● **Questions on the material**:
(A) According to the text about the singer known as the "Queen of Rock 'n' Roll," how many Grammys did she win?
(B) Translate this sentence from the text about the singer known as the "Queen of Rock 'n' Roll" into Spanish: "Her life became the basis for a film, a Broadway musical and an HBO documentary in 2021 that she called her public farewell."
(C) Continue the text about the singer known as the "Queen of Rock 'n' Roll" from the point where it stops.

● **Text passage**:
With admirers ranging from Mick Jagger to Beyoncé to Mariah Carey, the “Queen of Rock ‘n’ Roll” was one of the world’s most popular entertainers, known for a core of pop, rock and rhythm and blues favorites: “Proud Mary,” “Nutbush City Limits,” “River Deep, Mountain High,” and the hits she had in the ’80s, among them “What’s Love Got to Do with It,” “We Don’t Need Another Hero” and a cover of Al Green’s “Let’s Stay Together.”

Her trademarks included a growling contralto that might smolder or explode, her bold smile and strong cheekbones, her palette of wigs and the muscular, quick-stepping legs she did not shy from showing off. She sold more than 150 million records worldwide, won 12 Grammys, was voted along with Ike into the Rock and Roll Hall of Fame in 1991 (and on her own in 2021 ) and was honored at the Kennedy Center in 2005, with Beyoncé and Oprah Winfrey among those praising her. Her life became the basis for a film, a Broadway musical and an HBO documentary in 2021 that she called her public farewell.

● **Material provided**:

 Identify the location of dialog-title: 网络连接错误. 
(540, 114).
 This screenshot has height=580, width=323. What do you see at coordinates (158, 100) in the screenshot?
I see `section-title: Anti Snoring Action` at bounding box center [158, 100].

● **Task-by-task results**:
(A) She won 12 Grammys.

(B) Su vida se convirtió en la base de una película, un musical de Broadway y un documental de HBO en 2021 que ella llamó su despedida pública.

(C)
Until she left her husband and revealed their back story, she was known as the voracious on-stage foil of the steady-going Ike, the leading lady of the “Ike and Tina Turner Revue.” Ike was billed first and ran the show, choosing the material, the arrangements, the backing singers. They toured constantly for years, in part because Ike was often short on money and unwilling to miss a concert. Tina Turner was forced to go on with bronchitis, with pneumonia, with a collapsed right lung.

Other times, the cause of her misfortunes was Ike himself.

As she recounted in her memoir, “I, Tina,” Ike began hitting her not long after they met, in the mid-1950s, and only grew more vicious. Provoked by anything and anyone, he would throw hot coffee in her face, choke her, or beat her until her eyes were swollen shut, then rape her. Before one show, he broke her jaw and she went on stage with her mouth full of blood.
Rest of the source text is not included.